Abdullah mulai menetap beberapa tahun di Bandung agar dekat dengan dunia yang ia suka
lukis. Belakang ia pindah ke Yogyakarta, di mana ia gugur tahun 1941.

Karya Lukis
 Pemandangan di Djawa Tengah
 Pemandangan di Sekitar Gunung Merapi
 Scenery
 Pemandangan Gunung
 Hamparan Sawah
 Dll

Pemandangan di Djawa Tengah

Pelaku Seni : Abdullah Suriosubroto


Medium : Oil paint , Canvas
Tahun Pembuatan : 1900-1930
Dimensi Karya : cm x 95 cm x 60 cm
Deskripsi :
Foto karya berasal dari buku "Lukisan-lukisan dan Patung-patung Koleksi Presiden Sukarno
dari Republik Indonesia, Jilid 1", Panitia Penerbit Lukisan-lukisan dan Patung-patung
Koleksi Sukarno (Lee Man Fong), Jakarta, 1964.

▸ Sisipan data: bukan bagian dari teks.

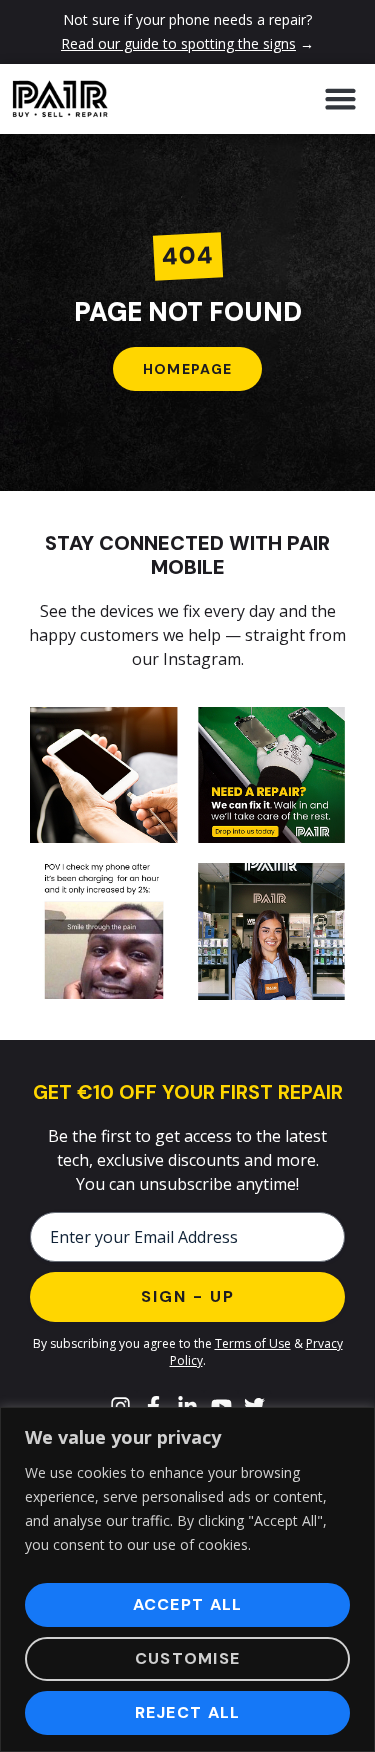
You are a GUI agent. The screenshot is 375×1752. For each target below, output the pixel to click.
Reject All (188, 1712)
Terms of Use (253, 1343)
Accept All (188, 1604)
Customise (188, 1658)
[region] (187, 1579)
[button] (340, 99)
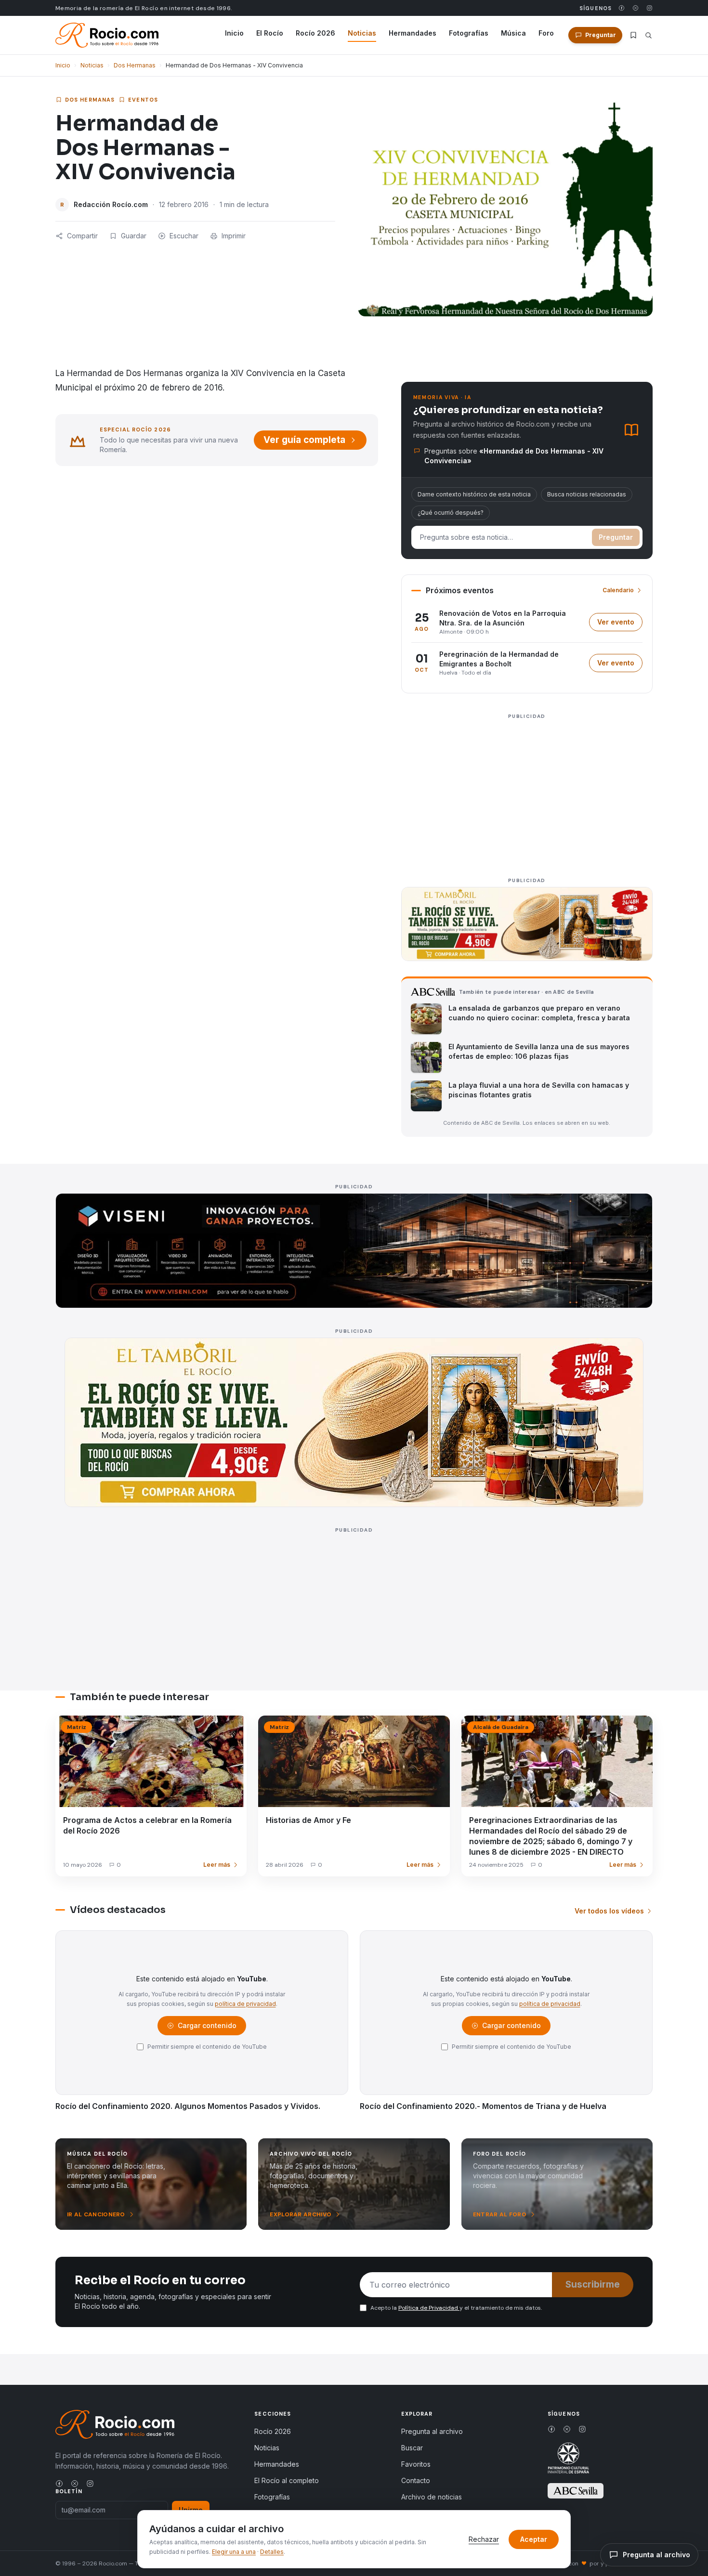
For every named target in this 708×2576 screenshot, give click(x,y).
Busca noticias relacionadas (586, 494)
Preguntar (616, 537)
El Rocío (269, 33)
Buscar (412, 2448)
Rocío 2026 (315, 33)
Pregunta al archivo (432, 2431)
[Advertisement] (527, 790)
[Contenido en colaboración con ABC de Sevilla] (575, 2490)
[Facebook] (622, 8)
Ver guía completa (304, 439)
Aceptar (533, 2539)
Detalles (272, 2551)
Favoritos (416, 2464)
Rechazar (484, 2539)
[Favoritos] (633, 35)
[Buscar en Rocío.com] (648, 35)
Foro (546, 33)
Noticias (362, 33)
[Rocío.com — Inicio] (106, 35)
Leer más (216, 1864)
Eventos (143, 99)
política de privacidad (245, 2003)
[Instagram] (649, 8)
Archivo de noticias (431, 2497)
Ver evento (619, 624)
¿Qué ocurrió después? (451, 512)
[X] (635, 8)
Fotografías (468, 33)
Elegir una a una (234, 2551)
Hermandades (412, 33)
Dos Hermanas (135, 65)
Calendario (618, 590)
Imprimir (234, 236)
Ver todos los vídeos (609, 1911)
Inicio (234, 33)
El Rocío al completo (286, 2480)
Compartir (82, 236)
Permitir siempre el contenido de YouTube (207, 2046)
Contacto (415, 2480)
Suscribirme (592, 2284)
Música (513, 33)
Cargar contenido (206, 2027)
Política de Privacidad (428, 2308)
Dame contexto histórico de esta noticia (474, 494)
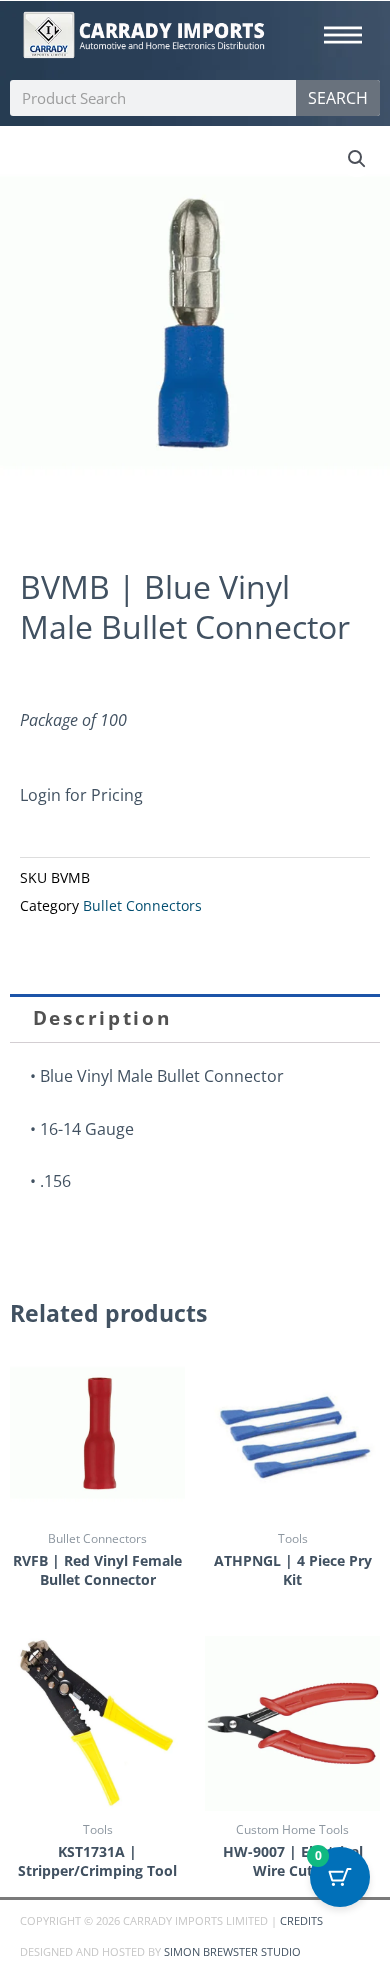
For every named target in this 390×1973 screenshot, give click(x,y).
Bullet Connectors (142, 906)
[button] (357, 159)
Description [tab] (102, 1018)
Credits (301, 1920)
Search (338, 98)
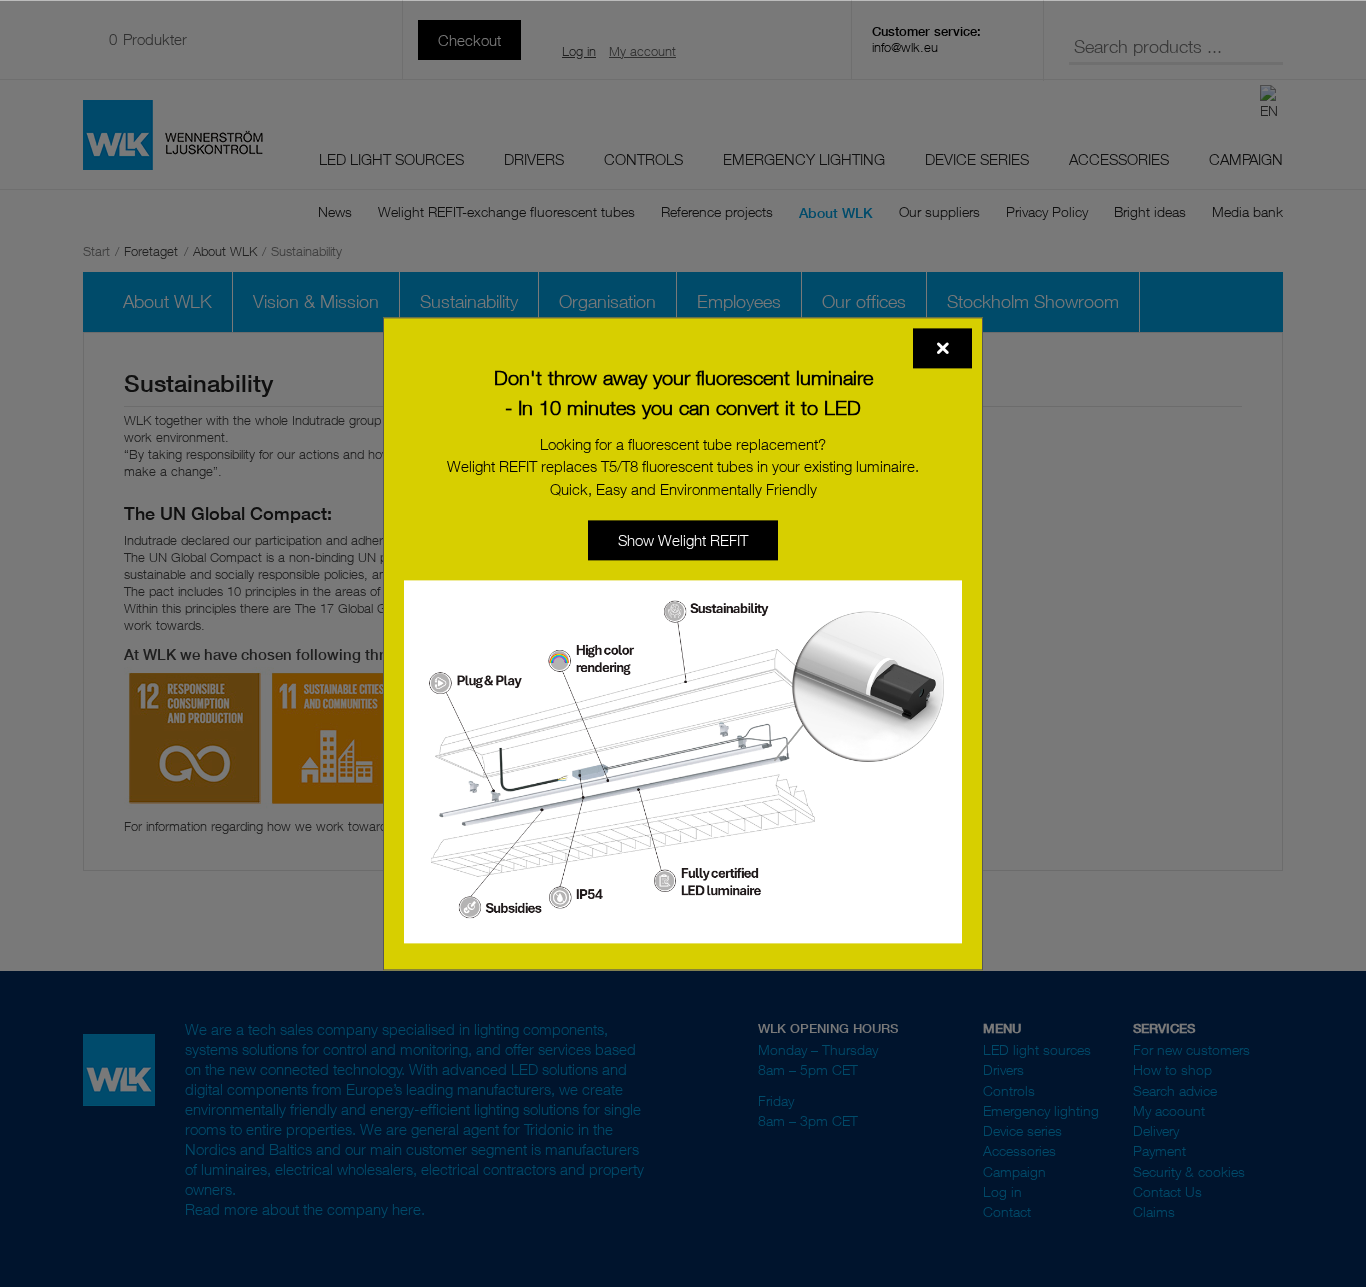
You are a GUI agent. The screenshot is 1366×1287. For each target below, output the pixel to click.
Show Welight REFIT (683, 540)
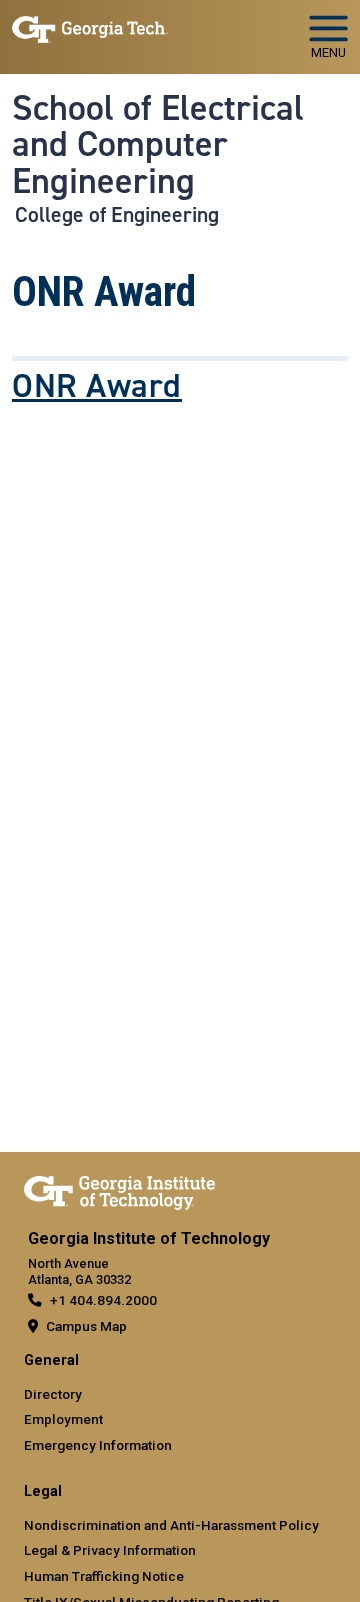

Pemandangan di Sekitar Gunung Merapi

Pelaku Seni : Abdullah Suriosubroto


Medium : Canvas , Oil paint
Tahun Pembuatan : 1900-1930
Dimensi Karya : cm x 95 cm x 59 cm
Deskripsi : Foto karya berasal dari buku "Lukisan-lukisan dan Patung-patung Koleksi
Presiden Sukarno dari Republik Indonesia, Jilid 2", Panitia Penerbit Lukisan-lukisan dan
Patung-patung Koleksi Sukarno (Lee Man Fong), Jakarta, 1964.

Pemandangan Gunung

Pelaku Seni : Abdullah Suriosubroto


Medium : Oil paint , Canvas
Tahun Pembuatan : 1935-1993
Dimensi Karya : cm x 126 cm x 88 cm
Deskripsi : Karya ini dikoleksi oleh Presiden pertama RI, Ir. Soekarno di Istana
Bogor. Gambar didonasikan oleh Enong Ismail.